China’s manufacturing purchasing managers’ index (PMI), which fell to a five-month low of 48.8 last month, was among the major reasons Asian stock markets declined on Wednesday, along with a dimming outlook for the US debt ceiling talks, said Nattawuth Chantana Kulapong, a strategist at Krungthai XSpring Securities.

The decline of the Chinese and American economies has negatively affected oil prices amid demand worries, hurting listed oil companies, which have a significant weighting on the Stock Exchange of Thailand (SET), he said.

The SET index slid 0.08% on Wednesday, in line with other Asian bourses as Chinese factory activity dipped, with the PMI falling to 48.8 in May from 49.2 in April. Hong Kong’s Hang Seng led regional losses, tumbling 1.94% to a new 2023 low, while Japan’s Nikkei dropped 1.41%.

In Australia, the S&P/ASX 200 was down 1.64%, while the Shanghai Composite and Shenzhen Component Index slid 0.6% and 0.7%, respectively.

Nattha Mahattana, assistant managing director for investment strategies at Krungthai Asset Management, said China’s PMI was below 50 for a second consecutive month because of a lack of demand in the Chinese market.

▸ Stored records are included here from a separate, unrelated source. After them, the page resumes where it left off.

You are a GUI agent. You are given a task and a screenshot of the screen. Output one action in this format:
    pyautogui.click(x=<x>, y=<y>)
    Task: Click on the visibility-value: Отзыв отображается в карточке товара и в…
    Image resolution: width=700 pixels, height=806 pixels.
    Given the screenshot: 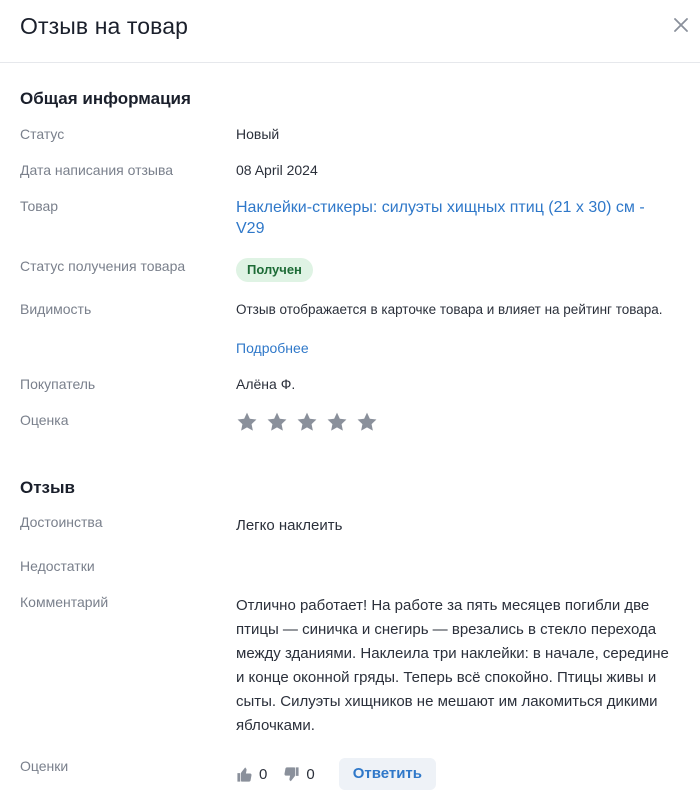 What is the action you would take?
    pyautogui.click(x=450, y=310)
    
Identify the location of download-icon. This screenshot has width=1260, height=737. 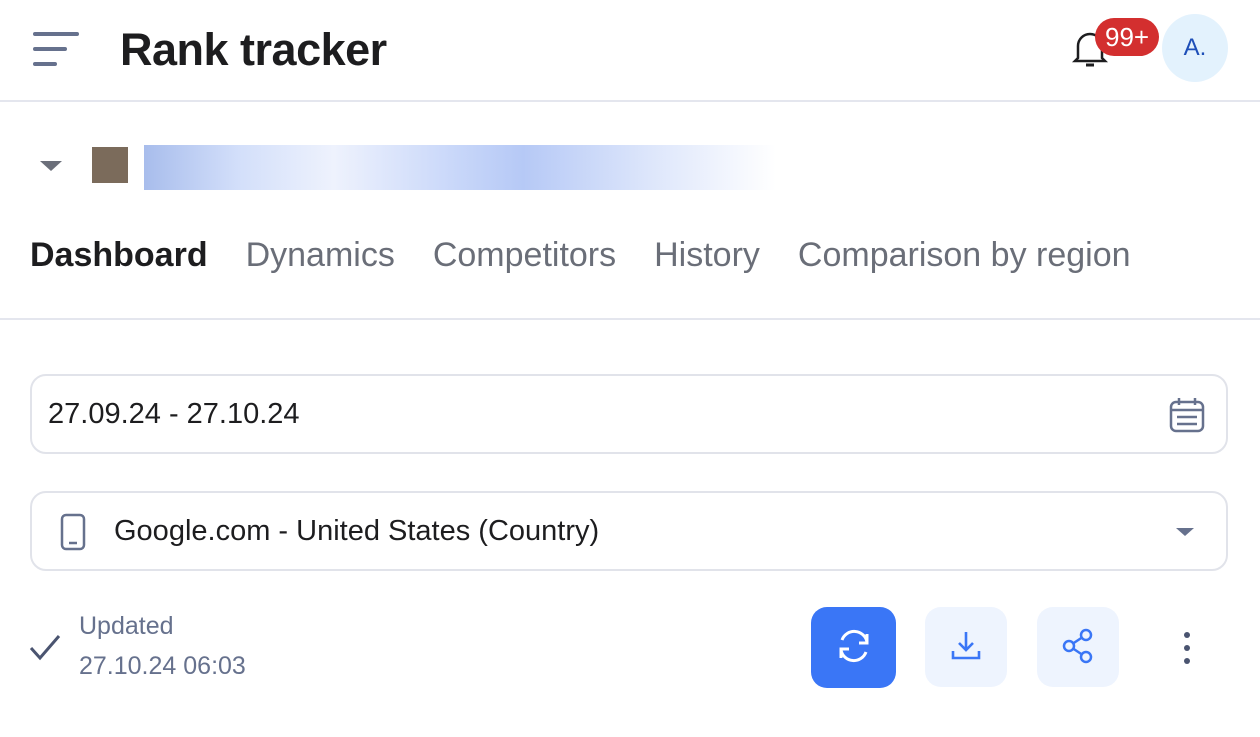
(966, 645).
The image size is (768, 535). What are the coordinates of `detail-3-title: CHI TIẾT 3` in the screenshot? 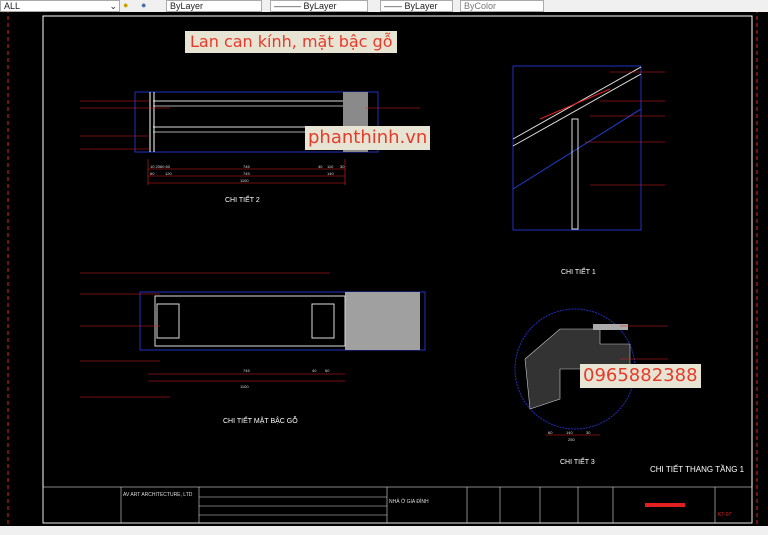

Foreign companies view the mainland as the best de-stocking location for products from upstream, midstream and downstream businesses, said Mr Nattha.

“Because demand is falling, the need for new manufacturing activities has declined,” he said.

The Chinese government is focusing on boosting exports, partly by depreciating the yuan, but Mr Nattha believes Beijing will soon introduce measures to increase domestic demand.

Youth unemployment in China reached a record high of 20%, putting a spotlight on the weak local economy, he said.

Arm Tungnirun, director of the Chinese Studies Center at the Institute of Asian Studies, said Beijing has yet to implement a substantial economic stimulus package, partly because of ongoing geopolitical issues.

Chinese companies have performed below expectations, further contributing to uncertainty surrounding the economic situation. As a result, people are exercising caution in their spending habits, said Mr Arm.

Stock market investors are eagerly awaiting any economic boost such as a stimulus package that injects money into the system, he recently told an event entitled “China Reopening: Challenges and Prospects” hosted by SCB Wealth.

Challenges persist in the form of real estate issues and geopolitical concerns.

“The resolution of real estate problems and the mitigation of geopolitical tensions remain important factors that will shape the economy’s future trajectory,” said Mr Arm, also a law lecturer at Chulalongkorn University.